I am in total agreement with the Economic Development and Tourism director for Lake County, Robert Chandler on this posting.
“I was born and raised in Lake County, went off to college and promised I’d never come back.
I felt like Lake County had nothing to offer me.
No jobs, no excitement, no future for a young man looking to find his place in the world.
When you’ve got your whole life ahead of you and seemingly unlimited opportunities and paths to make something of yourself, Lake County is quickly eliminated from your list of exciting destinations.
I wasn’t alone in my thinking then, and I certainly would not be alone with that perception if I were graduating from high school or college today.

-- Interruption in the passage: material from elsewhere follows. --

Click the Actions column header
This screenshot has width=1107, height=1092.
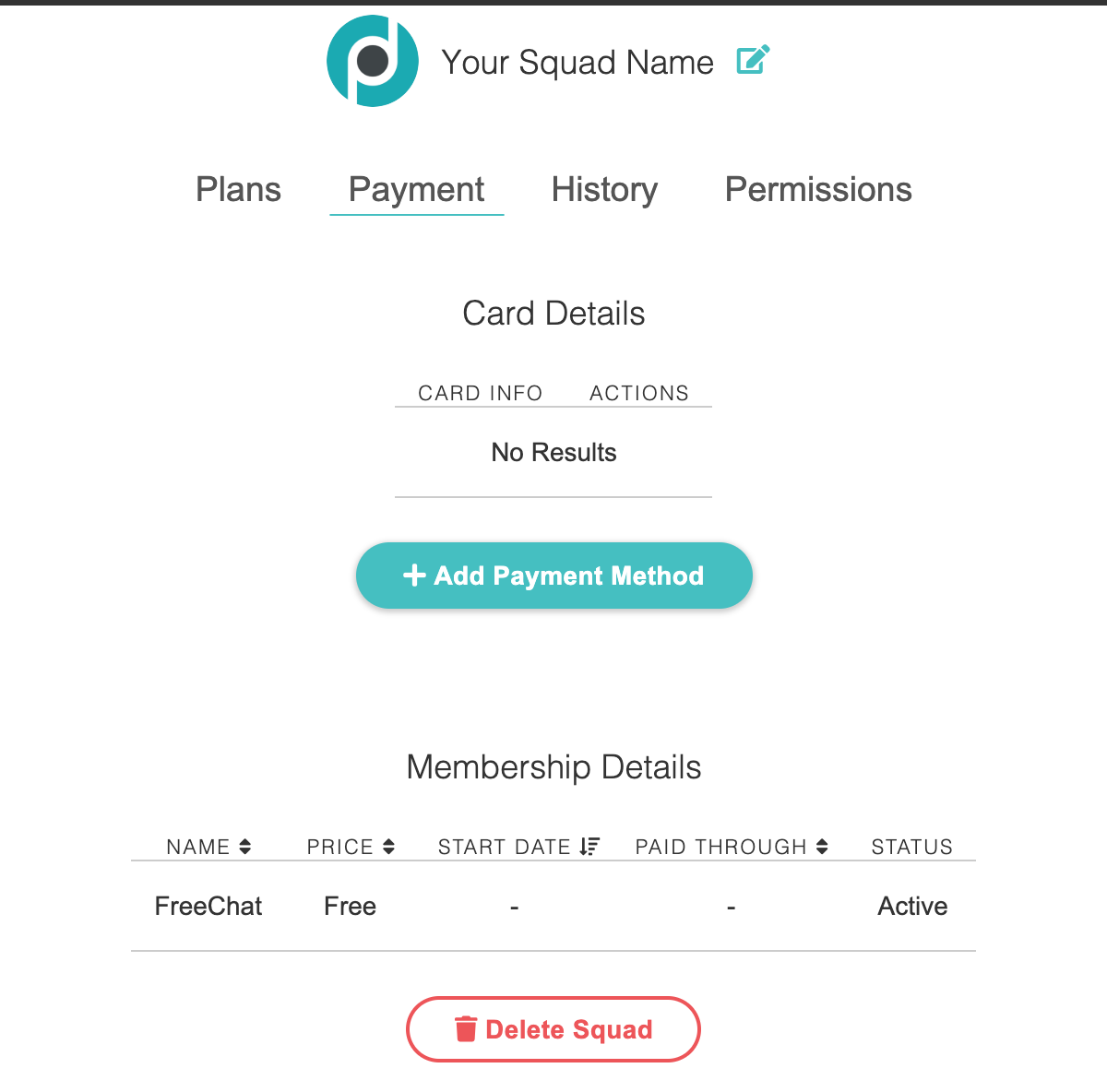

Despite my thinking as an all-knowing, 17-year-old high school graduate, here I am at 36 raising my own family in Lake County.
Five years ago, when faced with the decision of where to raise our children, my wife, also a Lake County native, and I decided that it could be no other place than Lake County.
So, we willingly and excitedly moved our family to Lake County, and we have not regretted that decision for one minute.
Lake County is a special place.
Small towns, the outdoors, good people — this is what Lake County means to us, this is what we want our kids to grow up with and this is what makes Lake County one of the most special communities in Central Florida.
I did not understand this when I was 17, and I certainly don’t expect 17- to 22-year-olds to understand that today.
But for Lake County to grow, for Lake County to rebound from one of the most devastating economic downturns in history, we are going to have to find a way to keep its best and brightest home.
While a valiant effort could be made to convince our youth that “one day you will come to appreciate Lake County and will want to move back and raise your own kids here,” I’m fairly confident it would be met with limited success.
At the end of the day, young adults are looking for opportunities to become successful and accomplish their dreams.
They are looking for excitement and vibrancy.
Until Lake County can create those opportunities at home, we will continue to experience this talent leakage.
The good news is that Lake County is primed to begin providing these opportunities.
Florida is experiencing an economic resurgence, and Central Florida, specifically, is leading the state in job growth.
In Lake County, unemployment is at a 6.5-year low, job growth is increasing at a pace of over 4 percent a year and Lake County businesses are beginning to invest and hire again.
Our post-secondary education and workforce training institutions are doubling down on programs to enable our high school graduates to get educated and get a job in Lake County, and Lake County Economic Development is placing significant resources behind the fostering and recruiting of not just jobs, but high-wage jobs.”
Robert Chandler is the Economic Development and Tourism director for Lake County.